No caso da escrita, vamos entendê-la como um processo cognitivo interno e
desenvolvido pelo sujeito em função de necessidades de uma dada situação discursiva,
o que indica que o produto textual tem de estar de acordo com as convenções sociais e
discursivas específicas do contexto de circulação.
Na escola, por razões didático-pedagógicas, tem sido solicitada a produção de
textos narrativos e dissertativos e, eventualmente, até de textos descritivos. Convém
esclarecer que cada um desses três tipos básicos de textos tem uma função distinta e
que não há textos em estado puro, isto é, os tipos descritivo, narrativo e dissertativo
podem aparecer em um único texto, o que não impede que, por conveniência didática,
esses tipos sejam estudados em separado.
Ainda que nem todos partilhem desta perspectiva, muitos entendem que
narração, descrição e dissertação são gêneros escolares destinados ao ensino de uma
categorização mais específica para atender a necessidades de ordem didática, ou seja, a
tradição escolar se vale de uma tipologia em que os textos aparecem sob essas
denominações, que são tomadas como abstrações. Daí muitos considerarem o texto
dissertativo-argumentativo como o gênero redação escolar. Por isso — desde que
atrelado às práticas sociais de linguagem — o estudo da tipologia textual pode
contribuir para um domínio mais consciente dos textos de um modo geral.

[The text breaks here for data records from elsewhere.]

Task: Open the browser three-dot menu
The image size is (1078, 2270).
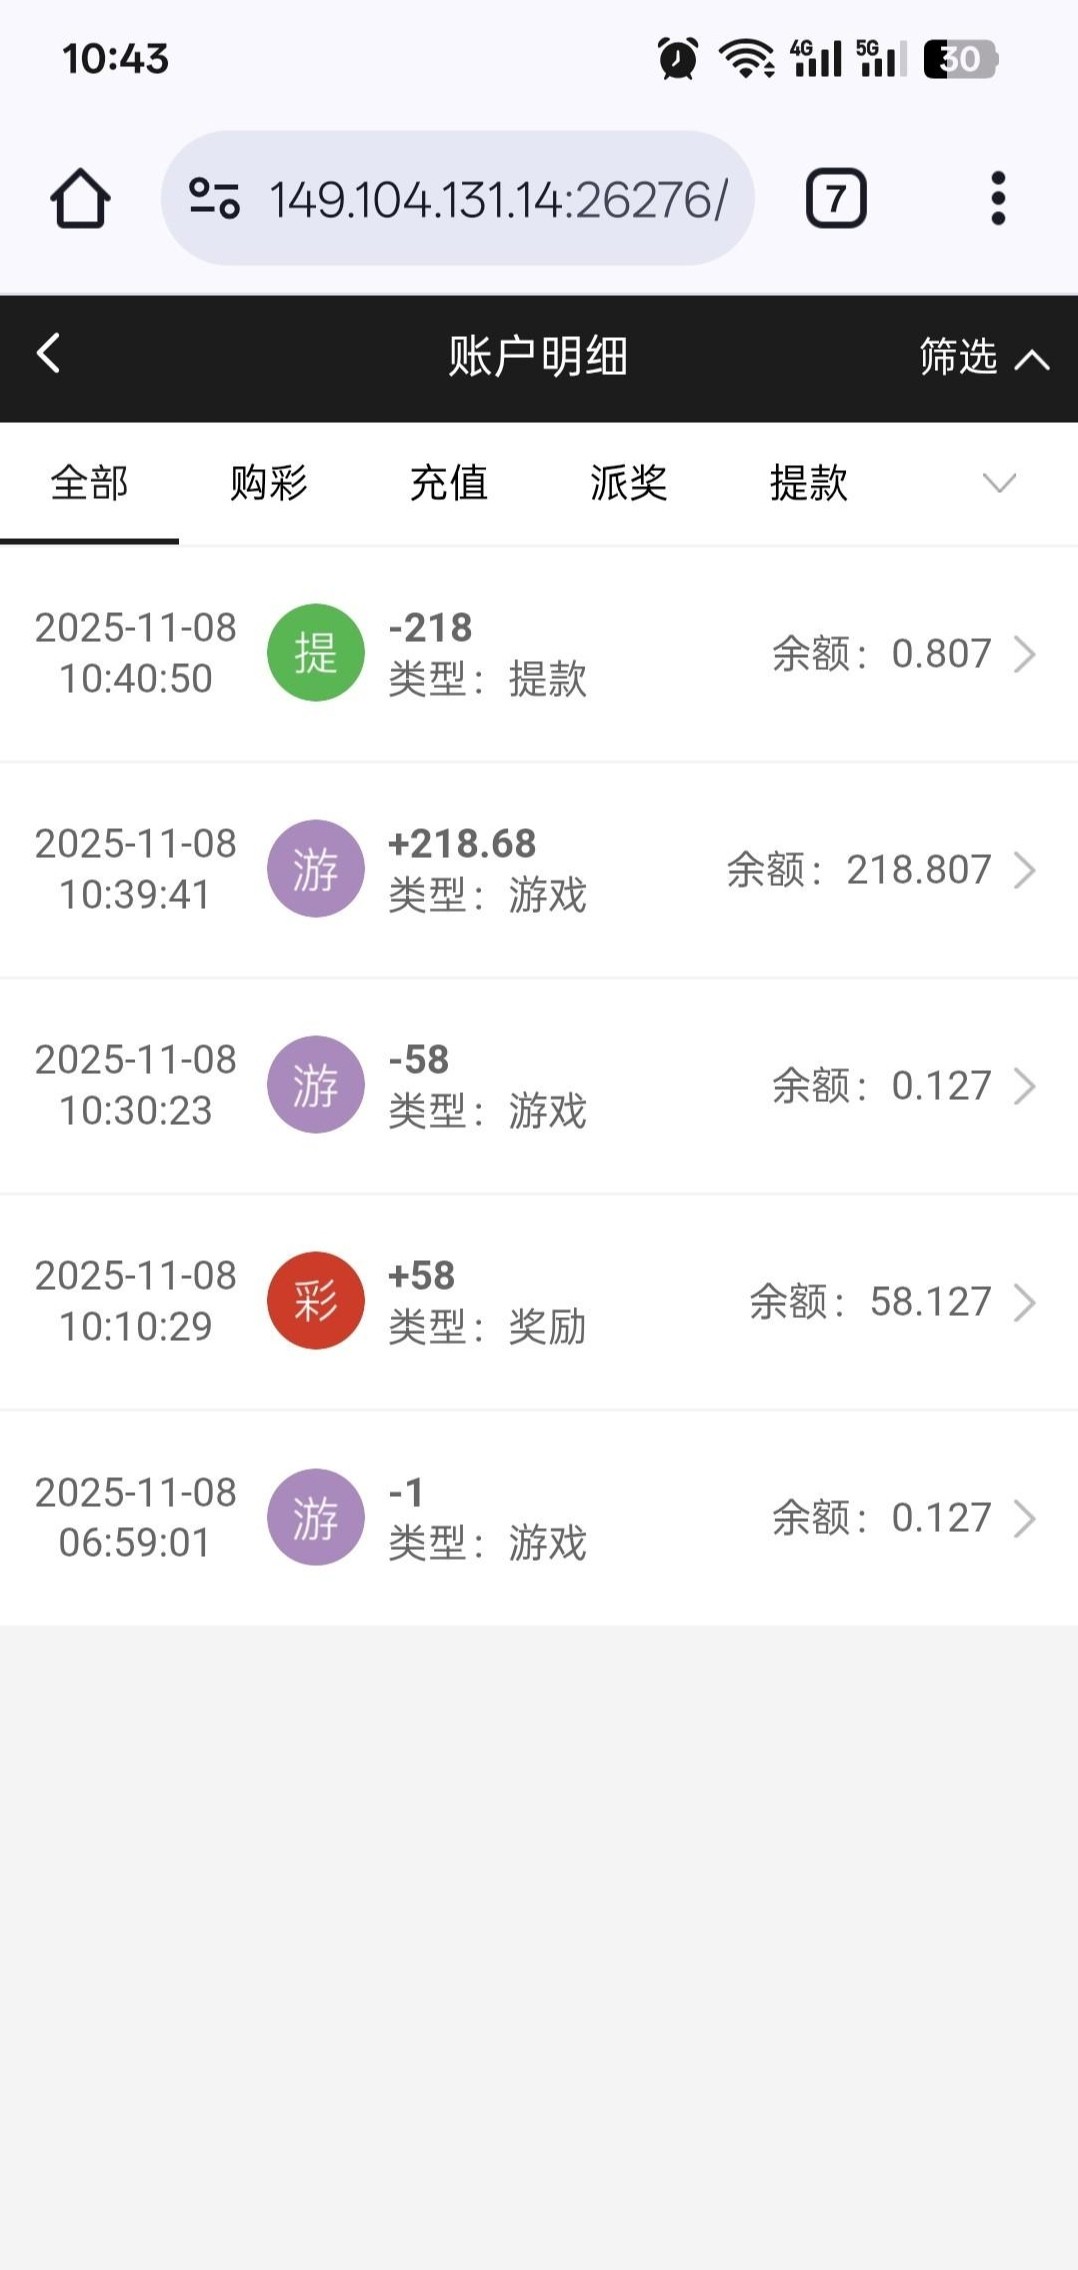Action: [997, 199]
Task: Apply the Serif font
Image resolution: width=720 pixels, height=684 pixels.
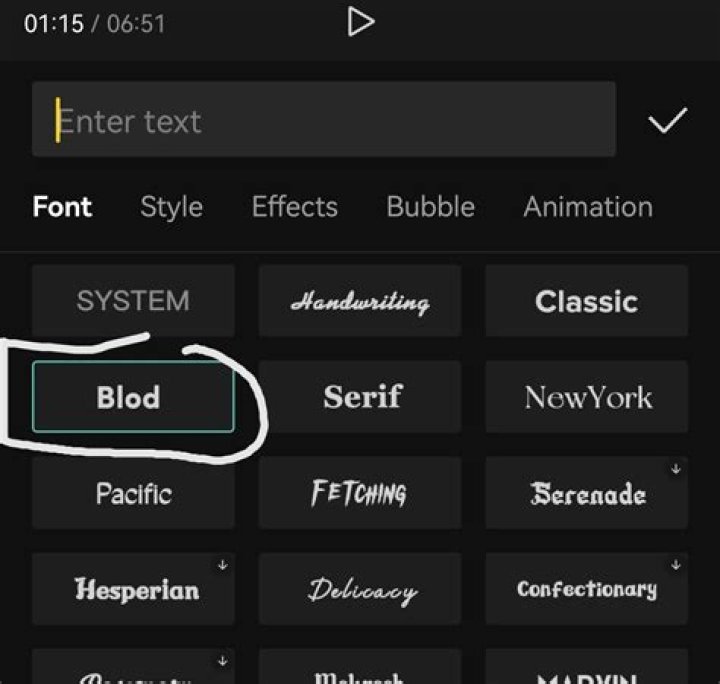Action: [360, 397]
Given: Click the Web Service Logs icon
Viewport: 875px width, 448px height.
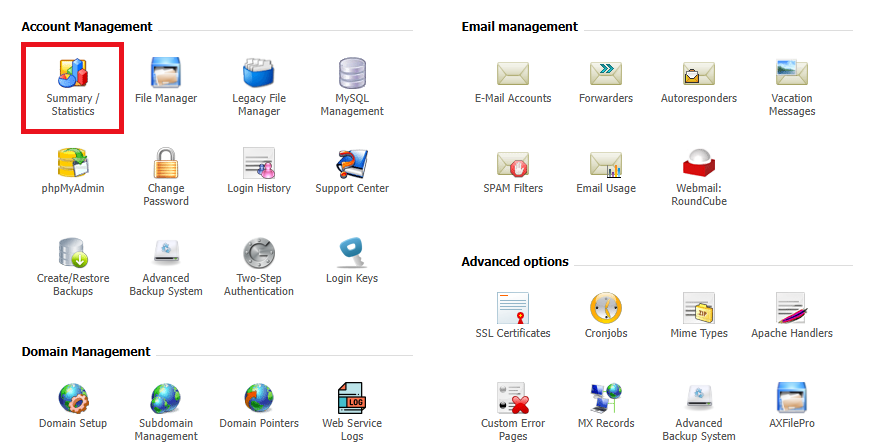Looking at the screenshot, I should click(x=352, y=398).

No texto descritivo, cuja categoria principal é a caracterização, o enunciador
constrói uma imagem negativa ou positiva daquilo que descreve, ao apontar as
características individualizantes de algo concreto pelos aspectos que seleciona, pela
adjetivação escolhida e outros recursos. Nesse tipo de texto, ressalte-se a importância
do ponto de vista. É inerente à descrição uma dada posição enunciativa, regendo todo
o direcionamento argumentativo do enunciado. Bem por isso não se separa um
procedimento descritivo do projeto de dizer do enunciador.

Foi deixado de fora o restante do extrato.